• Выбранный отрывок
============
На самом деле, из всех вожделенных полномочий, как надеются в полпредстве, одно у них и в самом деле есть. "Мы можем в режиме капли, которая точит камень, влиять на кадровую политику на Кавказе". То есть будоражить Москву рассказами про очередное достижение кого-то из той половины, которую надо менять. И верить, что таким образом от них можно избавиться. И в то, что это хоть что-то изменит. И, может быть, удовольствоваться тем, что, глядишь, и уволят кого-то из каких-нибудь заместителей.
Здесь вообще не питают иллюзий. Здесь не рассказывают про стратегическое назначение Кавказа, про неуправляемых горцев, здесь даже не говорят о коррупции, клановости и ваххабитах. Здесь все понимают о том, что вторично. А о том, что первично, в приватных разговорах даже позволяют себе предположить: может быть, не стоит отдавать "Единой России" во всем контрольный пакет? Может быть, чуть ослабить хватку, чтоб появился интерес к нормальной политической борьбе, в том числе, может быть, и у тех, кто завтра-послезавтра уйдет в лес?
============
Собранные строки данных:
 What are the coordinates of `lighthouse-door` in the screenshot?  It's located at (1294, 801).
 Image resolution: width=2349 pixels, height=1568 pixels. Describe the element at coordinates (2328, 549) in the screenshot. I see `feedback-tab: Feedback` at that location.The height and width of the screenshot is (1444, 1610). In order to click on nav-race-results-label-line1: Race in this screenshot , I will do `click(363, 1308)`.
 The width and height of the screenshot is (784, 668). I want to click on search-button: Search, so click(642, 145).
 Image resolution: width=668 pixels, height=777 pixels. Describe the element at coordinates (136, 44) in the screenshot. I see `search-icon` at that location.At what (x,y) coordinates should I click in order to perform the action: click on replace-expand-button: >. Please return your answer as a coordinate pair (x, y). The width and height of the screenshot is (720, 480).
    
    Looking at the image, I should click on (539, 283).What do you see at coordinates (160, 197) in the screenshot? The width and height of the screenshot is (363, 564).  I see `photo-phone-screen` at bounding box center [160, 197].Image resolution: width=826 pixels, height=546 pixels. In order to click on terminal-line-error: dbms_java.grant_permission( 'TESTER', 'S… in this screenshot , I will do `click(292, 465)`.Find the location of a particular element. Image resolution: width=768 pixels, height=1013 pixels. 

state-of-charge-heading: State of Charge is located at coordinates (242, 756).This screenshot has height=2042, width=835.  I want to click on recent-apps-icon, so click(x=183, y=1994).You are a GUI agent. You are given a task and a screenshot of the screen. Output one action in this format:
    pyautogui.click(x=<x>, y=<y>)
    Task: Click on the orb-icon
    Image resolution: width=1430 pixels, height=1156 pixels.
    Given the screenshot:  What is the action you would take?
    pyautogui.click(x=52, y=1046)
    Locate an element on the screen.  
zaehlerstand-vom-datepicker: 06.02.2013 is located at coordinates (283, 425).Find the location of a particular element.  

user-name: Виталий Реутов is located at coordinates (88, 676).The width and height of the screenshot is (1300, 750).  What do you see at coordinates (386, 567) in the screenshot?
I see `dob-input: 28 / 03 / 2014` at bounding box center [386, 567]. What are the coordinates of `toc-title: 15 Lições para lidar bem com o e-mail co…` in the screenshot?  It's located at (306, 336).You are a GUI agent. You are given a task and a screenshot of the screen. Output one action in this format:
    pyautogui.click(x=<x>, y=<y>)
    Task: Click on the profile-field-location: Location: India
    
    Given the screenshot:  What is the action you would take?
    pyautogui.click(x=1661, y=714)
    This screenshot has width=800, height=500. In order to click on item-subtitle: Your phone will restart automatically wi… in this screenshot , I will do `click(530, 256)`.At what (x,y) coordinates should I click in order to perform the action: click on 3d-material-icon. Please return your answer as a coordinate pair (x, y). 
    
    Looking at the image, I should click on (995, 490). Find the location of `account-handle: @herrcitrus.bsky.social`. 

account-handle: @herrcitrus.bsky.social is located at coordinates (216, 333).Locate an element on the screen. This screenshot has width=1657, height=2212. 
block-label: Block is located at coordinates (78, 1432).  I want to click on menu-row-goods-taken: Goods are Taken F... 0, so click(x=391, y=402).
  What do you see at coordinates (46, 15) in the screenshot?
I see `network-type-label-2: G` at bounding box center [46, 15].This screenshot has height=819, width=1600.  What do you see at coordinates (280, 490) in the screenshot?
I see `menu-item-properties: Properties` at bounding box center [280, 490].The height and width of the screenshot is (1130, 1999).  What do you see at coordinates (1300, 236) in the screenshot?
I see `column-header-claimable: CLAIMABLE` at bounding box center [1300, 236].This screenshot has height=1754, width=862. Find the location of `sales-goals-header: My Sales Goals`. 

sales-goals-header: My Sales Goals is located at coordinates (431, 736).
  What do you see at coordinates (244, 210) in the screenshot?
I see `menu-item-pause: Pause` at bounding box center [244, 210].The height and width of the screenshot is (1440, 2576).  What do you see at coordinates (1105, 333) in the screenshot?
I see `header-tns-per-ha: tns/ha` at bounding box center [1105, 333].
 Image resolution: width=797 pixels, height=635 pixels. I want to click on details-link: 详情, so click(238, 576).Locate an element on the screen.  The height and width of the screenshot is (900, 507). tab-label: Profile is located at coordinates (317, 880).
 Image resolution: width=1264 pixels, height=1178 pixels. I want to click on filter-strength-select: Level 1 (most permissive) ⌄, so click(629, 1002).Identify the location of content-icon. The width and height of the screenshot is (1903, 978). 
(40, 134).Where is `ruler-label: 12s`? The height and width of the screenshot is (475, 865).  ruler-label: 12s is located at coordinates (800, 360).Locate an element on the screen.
============
• Задания для решения
• a. Перепишите часть отрывка о Кавказе, начиная со слов «На самом деле, из» и заканчивая словами «из каких-нибудь заместителей.», поставив «столицу» вместо «Москву».
• b. Ответьте по отрывку о Кавказе на вопросы:
(i) На что, по словам полпредства, оно может влиять «в режиме капли, которая точит камень»?
(ii) Чего, согласно отрывку, здесь вообще не питают?
(iii) Какой партии, как допускают в приватных разговорах, возможно, не стоит отдавать во всем контрольный пакет?
• c. Изложите суть отрывка о Кавказе в двух предложениях.

• Ответы к заданиям
• a.
На самом деле, из всех вожделенных полномочий, как надеются в полпредстве, одно у них и в самом деле есть. "Мы можем в режиме капли, которая точит камень, влиять на кадровую политику на Кавказе". То есть будоражить столицу рассказами про очередное достижение кого-то из той половины, которую надо менять. И верить, что таким образом от них можно избавиться. И в то, что это хоть что-то изменит. И, может быть, удовольствоваться тем, что, глядишь, и уволят кого-то из каких-нибудь заместителей.

• b.
(i) На кадровую политику на Кавказе.
(ii) Иллюзий.
(iii) «Единой России».

• c. В полпредстве считают, что из всех желанных полномочий у них есть лишь одно: постепенно, как капля точит камень, влиять на кадровую политику на Кавказе. Иллюзий здесь не питают и в приватных разговорах допускают, что, может быть, не стоит отдавать «Единой России» во всем контрольный пакет, чтобы появился интерес к нормальной политической борьбе.